Incomes in Sub-Saharan Africa are falling further behind the rest of the world amid a “tepid” economic recovery, the International Monetary Fund (IMF) said on Friday, warning of risks from geopolitics, domestic instability and climate change.
The IMF earlier this week said the region’s economy would grow 3.8% this year, up from 3.4% in 2023, as it begins to emerge from four years of shocks, from the COVID-19 pandemic to Russia’s invasion of Ukraine and rising global interest rates.
“When accounting for population growth, the income gap with the rest of the world is widening,” the fund said in its biannual Regional Economic Outlook report, launched during its Spring Meetings this week in Washington.
It noted that other developing countries saw real income per person more than triple since 2000, while they grew 75% in Sub-Saharan Africa and 35% in developed countries.
However, there were some positive developments.
“Two-thirds of the countries are already experiencing acceleration in growth; diversified and fairly broad-based growth,” said Abebe Selassie, director of the IMF’s African Department, said in an interview with Reuters in Washington.
Many of the more diversified economies had already enjoyed some growth recovery since the pandemic, he added.
INFLATION FALLING
Economic conditions have started to ease for many countries this year, with Ivory Coast, Benin and Kenya issuing international bonds and median inflation falling to 6% in February from almost 10% a year earlier, the IMF said.
But political instability is rising and denting investor confidence, it said, pointing to junta-led states Burkina Faso, Mali and Niger leaving the Economic Community of West African States (ECOWAS) and 18 elections across the region this year.
Devastating droughts last year in the Horn of Africa and currently in southern Africa, as well as cyclones and floods, have also increased the region’s struggles.
South Africa is set to grow just 0.9% this year, a slight increase from 0.6% in 2023, amid ongoing rolling power cuts and problems with the country’s railways and ports, the IMF said, adding that “electoral uncertainties” could derail ongoing energy sector reforms.
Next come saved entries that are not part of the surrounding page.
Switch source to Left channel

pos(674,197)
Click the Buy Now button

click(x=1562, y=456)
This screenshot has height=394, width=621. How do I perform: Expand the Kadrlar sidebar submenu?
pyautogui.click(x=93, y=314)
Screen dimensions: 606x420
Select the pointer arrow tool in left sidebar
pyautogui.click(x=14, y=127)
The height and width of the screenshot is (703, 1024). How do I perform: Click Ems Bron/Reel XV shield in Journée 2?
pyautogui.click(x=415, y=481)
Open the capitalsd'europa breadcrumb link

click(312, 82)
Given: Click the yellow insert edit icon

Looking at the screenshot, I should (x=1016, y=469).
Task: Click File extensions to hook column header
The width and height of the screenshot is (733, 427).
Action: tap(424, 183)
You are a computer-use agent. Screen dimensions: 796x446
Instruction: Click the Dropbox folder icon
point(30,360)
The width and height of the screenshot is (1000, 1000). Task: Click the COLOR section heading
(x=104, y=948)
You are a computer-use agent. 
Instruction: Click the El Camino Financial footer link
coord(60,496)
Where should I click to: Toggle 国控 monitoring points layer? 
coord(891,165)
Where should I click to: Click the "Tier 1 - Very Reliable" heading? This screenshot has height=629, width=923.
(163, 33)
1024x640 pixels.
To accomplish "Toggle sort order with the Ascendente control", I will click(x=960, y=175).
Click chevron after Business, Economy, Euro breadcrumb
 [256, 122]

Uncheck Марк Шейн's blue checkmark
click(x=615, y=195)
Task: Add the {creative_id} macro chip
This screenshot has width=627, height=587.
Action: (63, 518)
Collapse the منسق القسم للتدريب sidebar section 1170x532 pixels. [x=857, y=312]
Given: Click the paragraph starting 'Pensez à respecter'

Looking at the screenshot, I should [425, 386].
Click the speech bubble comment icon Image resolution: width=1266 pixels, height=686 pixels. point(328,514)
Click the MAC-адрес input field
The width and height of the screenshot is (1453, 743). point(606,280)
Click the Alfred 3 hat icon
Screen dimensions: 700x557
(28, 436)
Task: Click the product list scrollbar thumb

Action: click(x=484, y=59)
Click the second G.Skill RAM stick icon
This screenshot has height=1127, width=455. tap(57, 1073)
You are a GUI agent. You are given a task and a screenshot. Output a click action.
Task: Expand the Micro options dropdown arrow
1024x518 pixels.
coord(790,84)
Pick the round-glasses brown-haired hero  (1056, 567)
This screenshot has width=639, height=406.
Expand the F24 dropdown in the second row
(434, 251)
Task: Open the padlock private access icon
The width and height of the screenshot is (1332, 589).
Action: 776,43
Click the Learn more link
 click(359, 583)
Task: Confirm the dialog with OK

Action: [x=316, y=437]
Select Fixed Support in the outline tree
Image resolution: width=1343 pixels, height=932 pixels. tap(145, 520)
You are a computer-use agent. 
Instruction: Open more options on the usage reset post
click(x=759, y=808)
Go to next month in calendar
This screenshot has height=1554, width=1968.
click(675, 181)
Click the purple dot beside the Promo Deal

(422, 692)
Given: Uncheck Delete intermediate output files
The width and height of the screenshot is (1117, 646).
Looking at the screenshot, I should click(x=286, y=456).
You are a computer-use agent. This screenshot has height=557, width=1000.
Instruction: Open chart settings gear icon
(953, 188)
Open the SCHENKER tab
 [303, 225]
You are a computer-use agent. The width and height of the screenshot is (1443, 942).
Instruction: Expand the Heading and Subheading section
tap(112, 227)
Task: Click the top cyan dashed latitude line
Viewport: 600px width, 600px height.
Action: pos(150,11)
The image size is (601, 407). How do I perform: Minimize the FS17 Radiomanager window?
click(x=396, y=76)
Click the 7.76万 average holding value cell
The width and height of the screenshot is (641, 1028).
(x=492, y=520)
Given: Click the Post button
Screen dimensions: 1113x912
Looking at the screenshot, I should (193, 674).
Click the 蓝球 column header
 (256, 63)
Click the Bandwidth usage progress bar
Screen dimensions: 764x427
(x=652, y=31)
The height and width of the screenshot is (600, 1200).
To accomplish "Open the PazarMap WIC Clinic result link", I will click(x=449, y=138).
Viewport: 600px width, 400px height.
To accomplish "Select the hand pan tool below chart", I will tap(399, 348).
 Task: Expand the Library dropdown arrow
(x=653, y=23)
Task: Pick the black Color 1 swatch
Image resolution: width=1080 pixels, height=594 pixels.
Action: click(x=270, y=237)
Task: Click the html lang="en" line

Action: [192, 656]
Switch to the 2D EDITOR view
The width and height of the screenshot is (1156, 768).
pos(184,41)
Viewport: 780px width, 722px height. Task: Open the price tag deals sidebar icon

Africa’s most industrialised economy holds an election on May 29, in which the ruling African National Congress (ANC) party could lose its majority for the first time since the end of apartheid in 1994.
West Africa’s largest economy, Nigeria, is set to grow 3.3% this year, as it struggles with high inflation amid painful currency and subsidy reforms.
In its northern neighbour Niger, meanwhile, growth is predicted to rocket from 1.4% last year to 10.4%, as oil exports ramp up.